Musician and supporter of Sweet Relief Musicians Fund, Caitlin Jemma defines what it means to defy adversities and blossom artistically and personally. Her sound “traverses the musical spectrum of country, soul and mystic folk, while her identity remains steady and unshakable.” We at Sweet Relief, had the opportunity to digitally “sit down” with Caitlin and chat about her inspiration, process, mental health, music, and more. Read Caitlin’s Q & A below.
SR: At what age did you know that music was going to be your career?
CJ: Around the time I made my first album at 21 years old! I’m almost 30 now.
SR: What is your writing process for your lyrical storytelling? Do you first begin with the stories or the music?
CJ: Creativity is a funny thing, because the process varies all the time. Some days I’ll be walking around lost in thought and a line will come to me that becomes a song later. Other times, it takes years to finish a song. Everything is a puzzle piece and you just have to live life in order to complete the puzzle…(which is the story you’re telling!)

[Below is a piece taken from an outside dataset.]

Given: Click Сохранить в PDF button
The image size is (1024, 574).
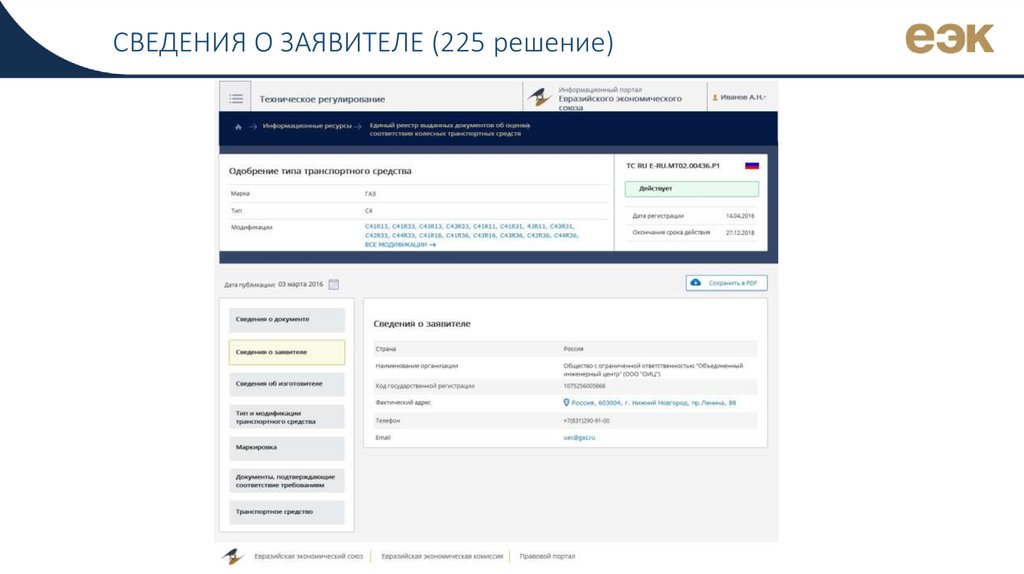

SR: How/where do you draw inspiration for your music? Were there specific artists you listened to growing up that still resonate with your musical writing process?

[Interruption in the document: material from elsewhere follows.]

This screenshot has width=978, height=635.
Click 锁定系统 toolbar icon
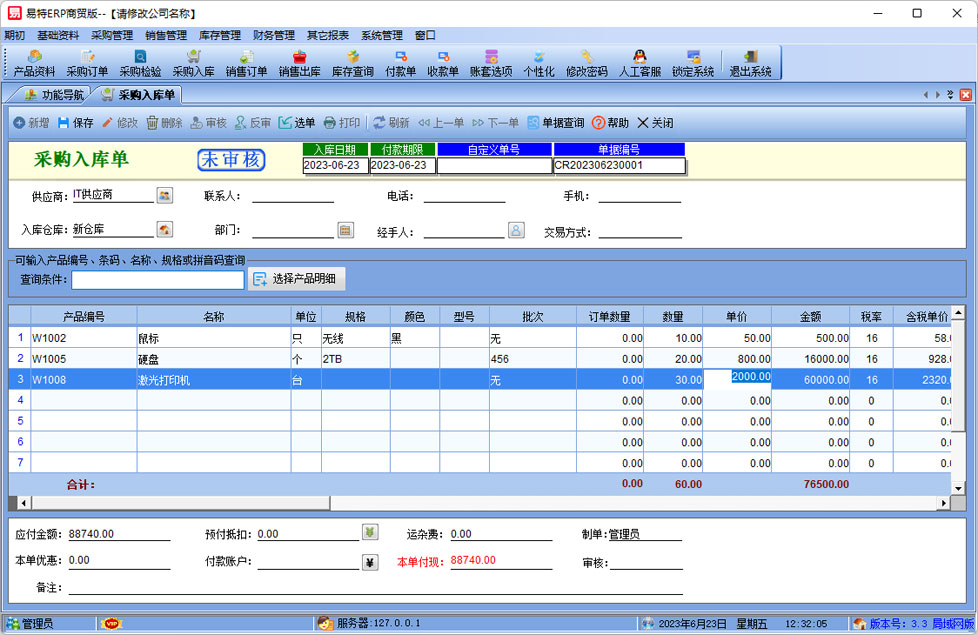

CJ: When I was a young girl, I was obsessed with No Doubt. I loved that Gwen Stefani had pink hair and was a rocker QUEEN! She was a really early influence for sure. Then, I found more folky artists like Bob Dylan and Joni Mitchell later on, and got inspired by their writing. I’m also a big Motown fan. I love all kinds of music!
SR: How did the pandemic personally affect you and your overall momentum as a musician? How did Sweet Relief’s support help you through that process?
CJ: It made me appreciate the slowdown. It wasn’t easy as someone who spends a majority of my year on the road — but I got to really sit down and work on my album. I recorded it in August and had all year to slowly work on it and make it exactly what I wanted. Sweet Relief helped take the stress off of trying to meet my basic needs (housing and food) when no work was available. As a result, I was able to focus on my writing and production of my album.
SR: You are such a beautifully vulnerable artist, especially to your fans. What would you say to others in need of support who are hesitant to ask for it, based on your personal experience?
CJ: Thank you for saying so! I would say that mental health is a very important thing to me. I am a big advocate for normalizing talking about mental health and asking for help!